The infraorbital blink reflex on the nonfractured side was normal in all patients. Preoperatively, 11 patients had acceptable R1, R2, and cR2; five had no response on R1, R2, and cR2; one had prolonged R1, R2, and cR2; and one had prolonged R1 and acceptable R2 and cR2. These findings indicate that even though most patients complained of ION dysfunction preoperatively, 11 (61%) had no significant ION injury. The infraorbital blink reflex was significantly influenced only by time. R1, R2, and cR2 at time 4 were significantly larger than at T0 (estimated difference, 0.50; 95% CI for difference, 0.06 to 0.94). R1, R2, and cR2 significantly improved at 4 months postoperatively. At the final follow-up, only three patients (16%) had abnormal R1, R2, and cR2 (Tables 2, 5, 6).

Table 5.

Significance of covariates for the infraorbital blink reflex

Table 6.

Sample estimates and standard deviations for infraorbital blink reflex by time

Static two-point discrimination

On the nonfractured side, TPD showed no significant change over time. The eyelid TPD was significantly influenced by sex, smoking status, and time. The nasal TPD was significantly influenced by sex and time. The zygomatic TPD was significantly influenced by smoking status and time. The lip TPD was significantly influenced by orbital floor reconstruction and time. The value of TPD at T4 was significantly higher than that at time 0 in all areas (eyelid: estimated difference, 0.56; 95% CI for difference, 0.03 to 1.09; nose: estimated difference, 0.56; 95% CI for difference, 0.14 to 0.98; zygoma: estimated difference, 0.81; 95% CI for difference, 0.25 to 1.38; lip: estimated difference, 0.69; 95% CI for difference, 0.11 to 1.26). The value of TPD at T1 was significantly higher than that at T0 in the lip (estimated difference, 0.63; 95% CI for difference, 0.05 to 1.20) (Tables 2, 7, 8).

Table 7.

Significance of covariates for static two-point discrimination

Table 8.

Sample estimates and standard deviations for static two-point discrimination by time

Vibration perception threshold

On the nonfractured side, the vibration perception threshold showed no significant change over time. In the eyelid and nose, the vibration perception threshold was significantly influenced by time. In the zygoma and lip, the vibration perception threshold was significantly influenced by the requirement for orbital floor reconstruction. The value of the vibration perception threshold at T4 was significantly higher than that at T0 in the eyelid (estimated difference, 0.38; 95% CI for difference, 0.09 to 0.66) (Tables 2, 9, 10).

Table 9.

Significance of covariates for the vibration perception threshold

Table 10.

Sample estimates and standard deviations for the vibration perception threshold by time

DISCUSSION

In the infraorbital blink reflex, the afferent portion of the blink reflex is supplied by the ION, and the efferent volleys are conducted by branches of the facial nerve that innervate the orbicularis oculi muscle. When the skin innervated by the ION is electrically stimulated, a CMAP from the surface of the orbicularis oculi muscle is recorded. When the ION is injured, a change in the CMAP can be observed. ZMC fractures are commonly accompanied by ION dysfunction. Therefore, in patients with ZMC fractures, the presence of an abnormal infraorbital blink reflex may indicate nerve injury along the ION-facial nerve pathway.

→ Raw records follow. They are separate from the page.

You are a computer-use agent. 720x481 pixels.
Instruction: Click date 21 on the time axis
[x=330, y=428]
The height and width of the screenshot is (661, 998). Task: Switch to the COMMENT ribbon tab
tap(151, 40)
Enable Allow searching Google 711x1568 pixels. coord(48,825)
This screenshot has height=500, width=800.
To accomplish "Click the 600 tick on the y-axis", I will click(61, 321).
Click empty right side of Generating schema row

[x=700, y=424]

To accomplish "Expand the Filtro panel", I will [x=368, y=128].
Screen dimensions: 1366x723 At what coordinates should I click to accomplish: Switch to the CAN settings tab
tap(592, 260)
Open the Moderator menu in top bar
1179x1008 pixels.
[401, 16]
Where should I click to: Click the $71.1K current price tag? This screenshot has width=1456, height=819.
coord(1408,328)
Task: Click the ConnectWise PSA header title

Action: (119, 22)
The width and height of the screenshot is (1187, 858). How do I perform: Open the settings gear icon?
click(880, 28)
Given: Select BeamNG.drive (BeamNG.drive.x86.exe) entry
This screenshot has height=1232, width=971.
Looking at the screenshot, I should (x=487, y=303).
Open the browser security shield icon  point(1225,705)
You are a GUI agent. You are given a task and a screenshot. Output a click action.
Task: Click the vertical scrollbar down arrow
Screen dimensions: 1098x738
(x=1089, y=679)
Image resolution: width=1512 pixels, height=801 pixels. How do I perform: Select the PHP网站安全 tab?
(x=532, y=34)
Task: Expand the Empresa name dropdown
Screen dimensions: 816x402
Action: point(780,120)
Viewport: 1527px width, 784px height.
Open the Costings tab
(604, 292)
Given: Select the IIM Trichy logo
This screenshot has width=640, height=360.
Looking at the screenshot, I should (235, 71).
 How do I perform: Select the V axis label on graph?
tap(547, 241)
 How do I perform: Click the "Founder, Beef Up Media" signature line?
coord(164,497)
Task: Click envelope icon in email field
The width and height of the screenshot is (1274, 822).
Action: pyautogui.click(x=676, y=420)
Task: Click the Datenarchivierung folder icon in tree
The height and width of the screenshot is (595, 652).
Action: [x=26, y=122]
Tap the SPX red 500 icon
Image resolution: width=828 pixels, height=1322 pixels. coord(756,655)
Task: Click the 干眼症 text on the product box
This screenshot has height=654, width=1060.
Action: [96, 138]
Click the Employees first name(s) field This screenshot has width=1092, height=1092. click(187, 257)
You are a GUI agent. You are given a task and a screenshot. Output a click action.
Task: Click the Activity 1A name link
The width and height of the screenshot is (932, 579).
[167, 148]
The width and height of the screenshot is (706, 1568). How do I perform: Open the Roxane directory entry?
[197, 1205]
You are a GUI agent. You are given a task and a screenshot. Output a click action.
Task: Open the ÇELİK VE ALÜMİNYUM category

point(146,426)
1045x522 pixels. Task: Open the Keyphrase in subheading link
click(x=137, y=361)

The CMAP is normally composed of three responses: R1, R2, and cR2. The R1 response is mediated by an oligosynaptic pontine circuit. The R2 and cR2 components result from activation of a polysynaptic chain of brain stem interneurons extending in the lateral reticular formation at the pontine and medullar level [8,13]. Because the circuit of R1 is shorter than that of R2 and cR2, R1 is recorded earlier than R2 and cR2. The efferent volley of the R2 response involves the ipsilateral facial nerve, but that of the cR2 involves the contralateral facial nerve. Therefore, when the ION is injured, R1, R2, and cR2 may show similar changes because the afferent portions are in the ION. In our study, six patients with an abnormal infraorbital blink reflex had identical grades of R1, R2, and cR2. However, one patient had prolonged R1 and acceptable R2 and cR2. Recently, Ohki and Takeuchi [9] noted that R1 and R2 may be mediated by different sensory nerve fibers: R1 by A-β fibers and R2 by A-β and A-δ fibers. The thickest type of fiber is A-α, followed in descending order by A-β, A-δ, and C. Thicker fibers are more susceptible to compression or inflammation [14]; thus, the fibers related to R1 may be more fragile [9]. Therefore, we expected abnormal R1 to be more sensitive to ION injuries. However, we did not observe a significant difference between R1, R2, and cR2.

Preoperatively, on the VAS, three patients had normal sensation, and 15 patients had paresthesia. Seven patients had an abnormal infraorbital blink reflex, indicating nerve damage more severe than neurapraxia, as patients with an abnormal blink reflex might have more severe symptoms than patients with a normal blink reflex. Therefore, although 15 patients complained of some degree of ION dysfunction, only seven (46%) of these patients had nerve damage identified in the infraorbital blink study. Recovery of the VAS scores required less time than that of the infraorbital blink reflex. Compared to the preoperative results, the VAS significantly improved at 1 month postoperatively, while the infraorbital blink reflex significantly improved by the final follow-up.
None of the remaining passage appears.